混乱と恥ずかしさで、じわ、と目に涙が滲んでくる。数年ぶりにまともに働いた涙腺は、どうやら緩くなっているらしい。
息さえ止め始めた私に、真君が問いかける。
「……わかりませんか?」
「にゃっ、何が!?」
あざとい路線は目指していないのに、不本意なことにあざとい噛み方をしてしまった。その勢いで思いきり真君から目を逸らす。

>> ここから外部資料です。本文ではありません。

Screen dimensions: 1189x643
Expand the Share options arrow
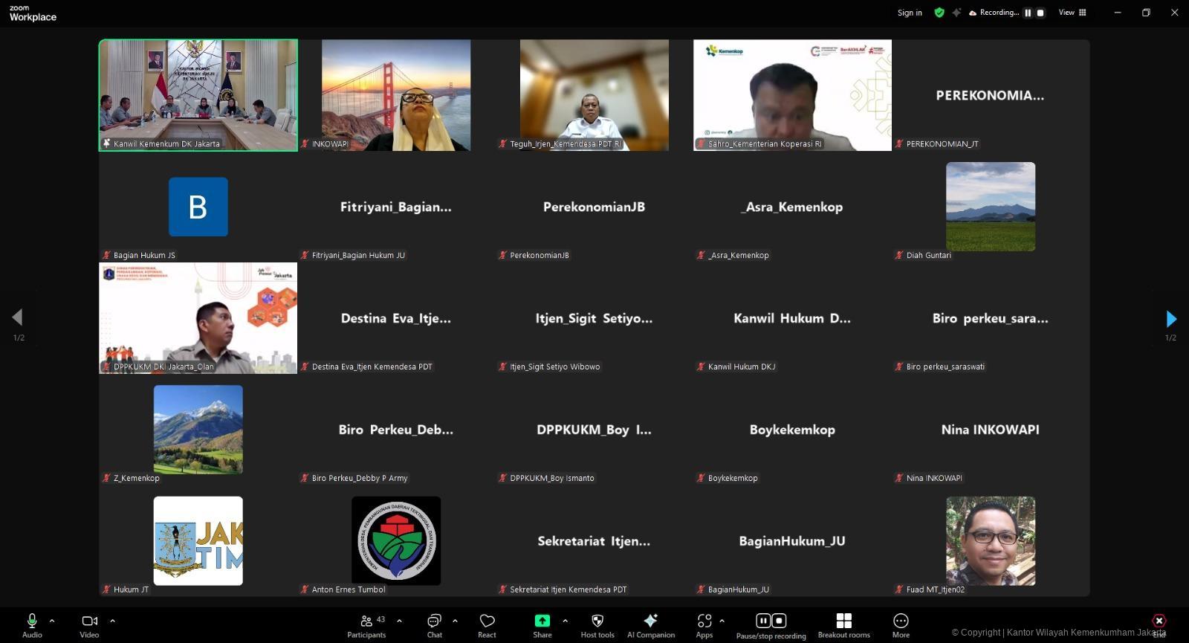click(x=565, y=621)
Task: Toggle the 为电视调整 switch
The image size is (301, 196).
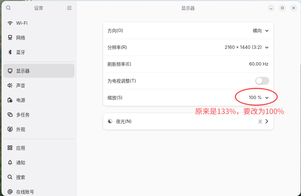Action: (262, 81)
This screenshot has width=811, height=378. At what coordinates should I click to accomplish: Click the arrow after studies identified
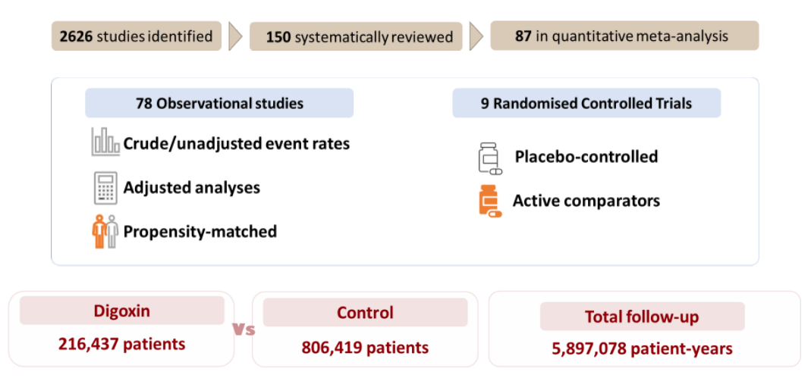pyautogui.click(x=236, y=36)
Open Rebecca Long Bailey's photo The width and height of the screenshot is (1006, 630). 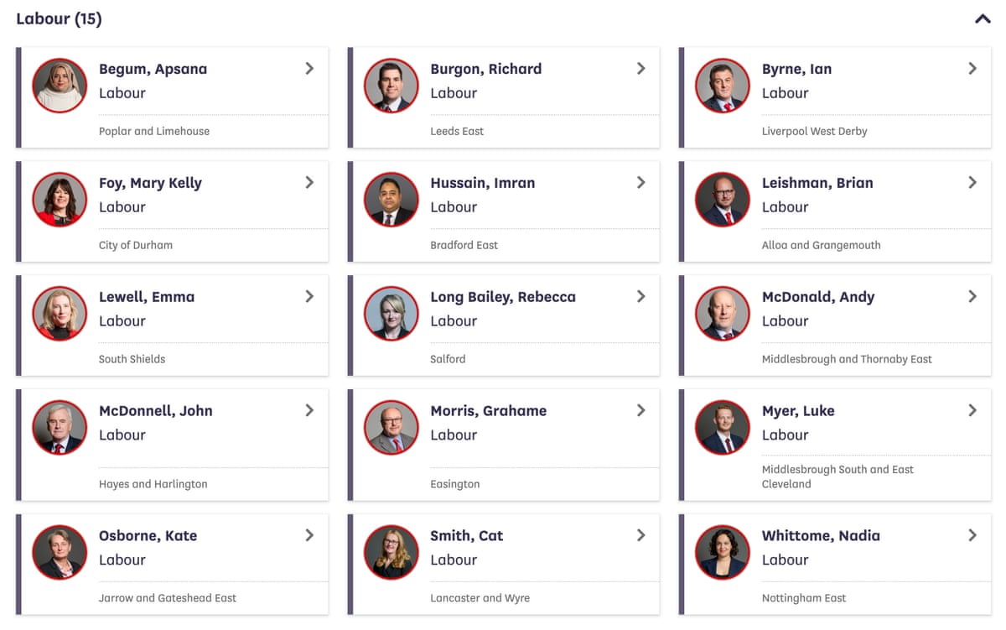[391, 313]
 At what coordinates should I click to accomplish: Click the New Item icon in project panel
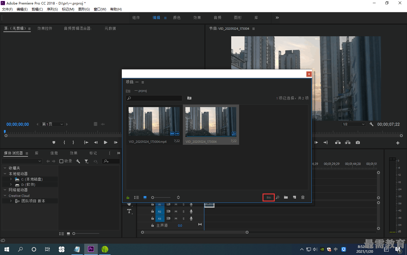click(x=294, y=197)
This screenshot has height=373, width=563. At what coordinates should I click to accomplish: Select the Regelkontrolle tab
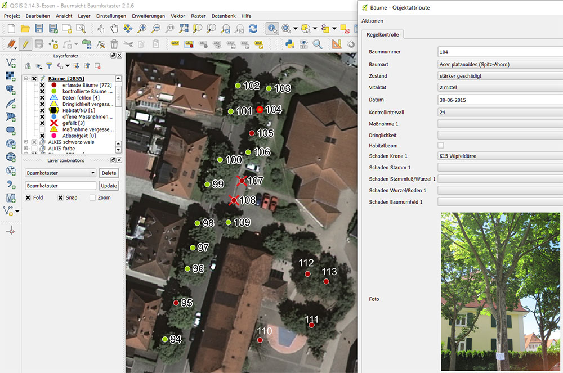coord(383,35)
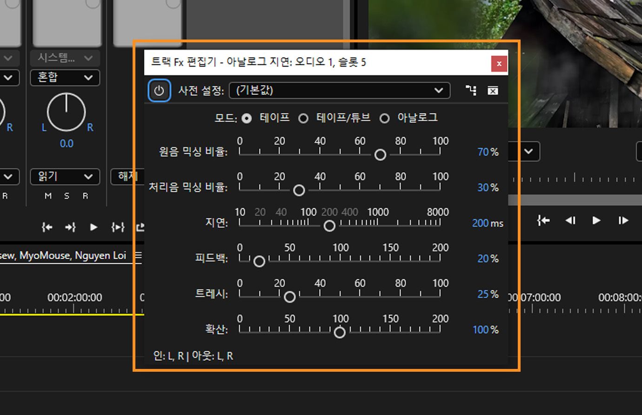Open the 혼합 track dropdown

[65, 78]
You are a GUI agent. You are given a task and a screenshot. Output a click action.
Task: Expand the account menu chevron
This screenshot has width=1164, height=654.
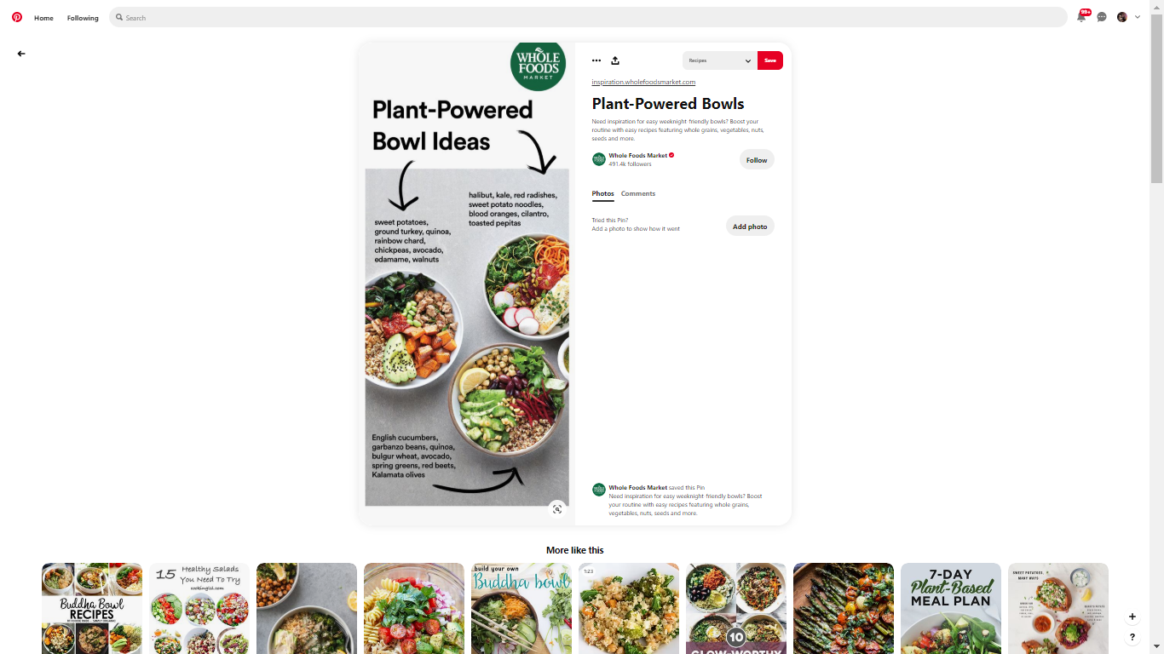point(1138,17)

いや、マジでわからない。本当にわからない。この状態で何をわかれって言うんだ!
「マジかよこれでわかんないのかよ……。ええええ? なんなんですかあんた、そんなんじゃなくても可愛いでしょーに」
「君がなんなの!?」
「……あ、すいません、今のなしで」
「ほんとに何!? わ、私が可愛いのは知ってるけど、知らない部分を可愛いって言われるのは不気味なんだけど!」
「いや、いいっす。今日のところはこれで」
めちゃくちゃ気になる言い方をされた。どうせ教えてくれるなら今教えてくれればいいのに。
「うぅぅぅ、私が真君に翻弄されるなんて!」
「あ、俺翻弄してました? よっしゃー」
「喜ぶならもっとちゃんと喜んでよ……」
そうじゃなきゃこっちが惨めになるだけじゃないか。「はーい、すいません」と真君は上機嫌そうに笑う。棒読みなよっしゃーだったが、意外と本当に嬉しかったらしい。
……まあ、納得がいかない部分はあるけど。真君が嬉しそうだから、もうなんでもいいかなぁ。

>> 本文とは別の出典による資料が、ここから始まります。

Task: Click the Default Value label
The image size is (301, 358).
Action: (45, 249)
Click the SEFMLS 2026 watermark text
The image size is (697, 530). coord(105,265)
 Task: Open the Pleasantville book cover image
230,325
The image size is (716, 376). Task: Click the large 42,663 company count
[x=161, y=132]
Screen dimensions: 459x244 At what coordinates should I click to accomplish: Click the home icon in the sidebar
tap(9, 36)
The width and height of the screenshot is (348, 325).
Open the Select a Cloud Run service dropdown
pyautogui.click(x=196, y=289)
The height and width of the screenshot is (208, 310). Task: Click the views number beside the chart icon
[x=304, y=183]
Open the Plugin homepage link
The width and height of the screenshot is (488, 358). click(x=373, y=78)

もう一度、目を合わせてみる。どーしました、と真君はますます笑う。その笑顔が可愛くて、久しぶりにムラッとした。
……いや、いや、いやいや。ここでそれはないだろう私。いくら一ヶ月セックスしてないからって、ないだろう。
だけど、さわりたくなって、キスをしたくなった。啄むようなキスから、舌を突っ込んで深く深くどろどろに――そこまでで思考を止める。そんな前段階で止められたのは奇跡に近かった。

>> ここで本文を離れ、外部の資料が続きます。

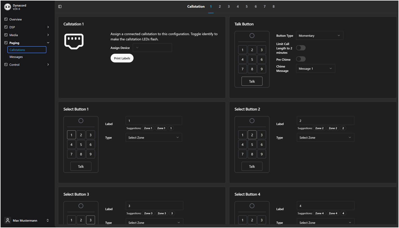The width and height of the screenshot is (399, 228).
Task: Click the callstation ethernet port icon
Action: 74,41
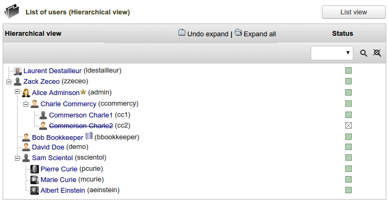Screen dimensions: 389x205
Task: Click Laurent Destailleur's photo avatar
Action: coord(18,71)
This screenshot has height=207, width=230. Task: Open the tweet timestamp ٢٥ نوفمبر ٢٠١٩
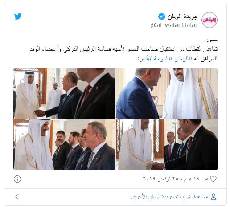point(171,179)
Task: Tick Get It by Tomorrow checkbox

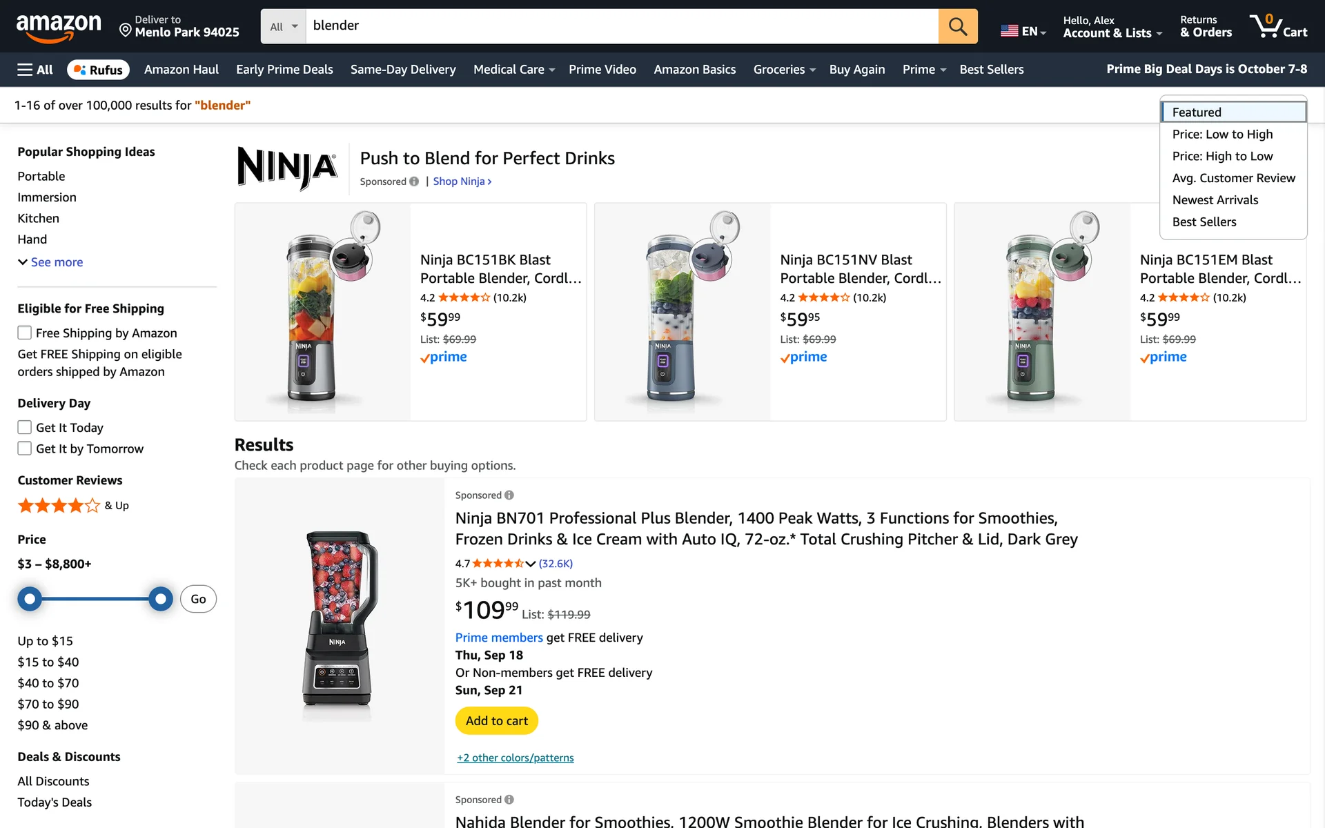Action: point(25,449)
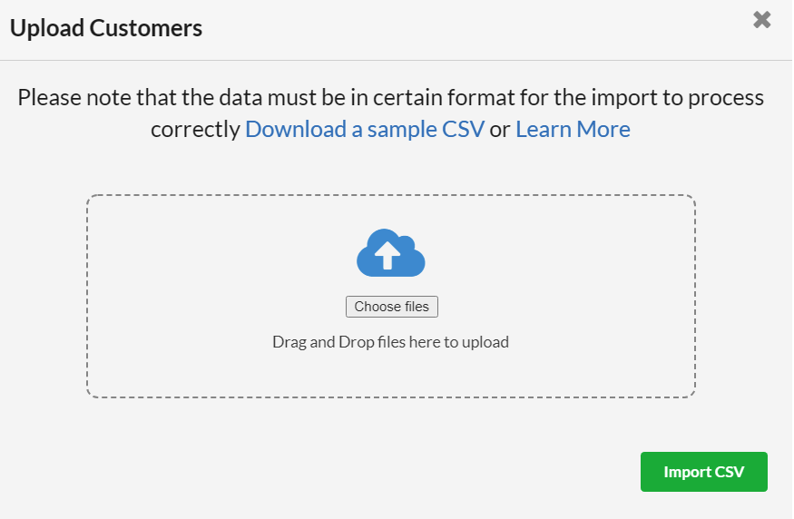Image resolution: width=794 pixels, height=519 pixels.
Task: Click the dialog header bar beside the title
Action: (476, 29)
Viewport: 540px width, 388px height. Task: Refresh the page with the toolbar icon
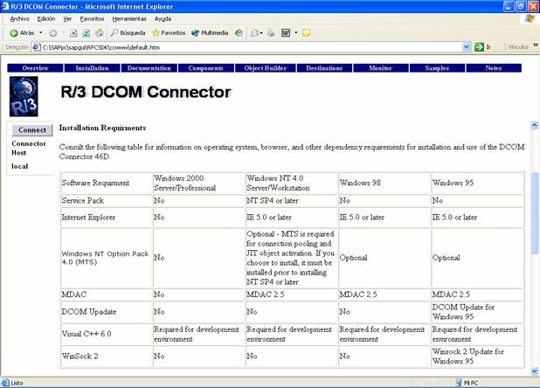point(86,33)
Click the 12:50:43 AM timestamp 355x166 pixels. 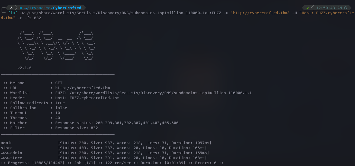click(329, 8)
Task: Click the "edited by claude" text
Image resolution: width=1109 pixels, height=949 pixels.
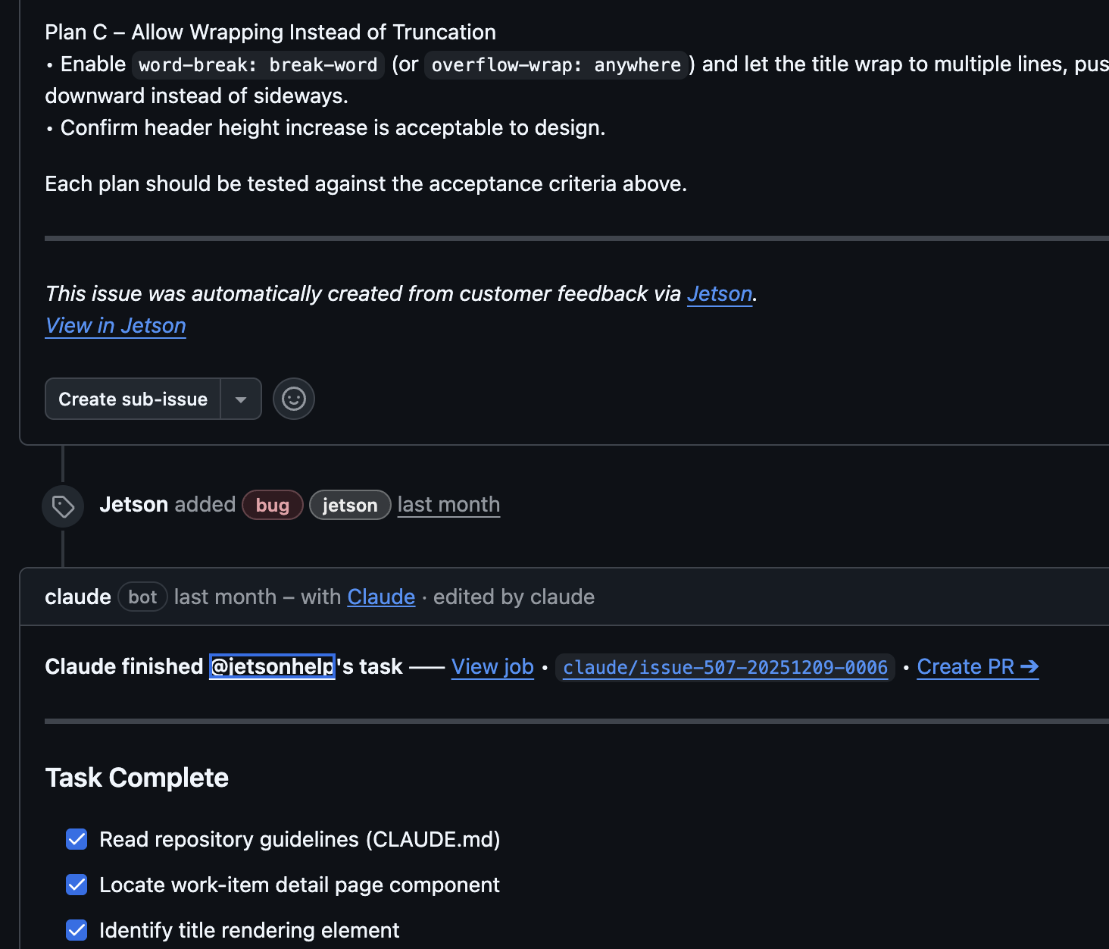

Be cool. それ以上考えるな私、こういうときはあれだ、素数とか数えればいいんだ。あれ、待って、素数ってなんだっけ。二は素数? 素数だね? じゃあ、一、二、三、四……いや待った一も四も素数じゃなくないか。これじゃただ一から数を数えてるだけだ。
「先輩?」
今度こそ、と思ったのに、真君の声を聞いただけで呆気なく無駄になる。
「…………I can't apologize enough」
「はい?」
「ごめん、ごめん……」
あっという間にどこまで考えてしまったかは、その、えっとですね。はい、真君に大変申し訳ないので、私だけの秘密にさせていただきたく思います。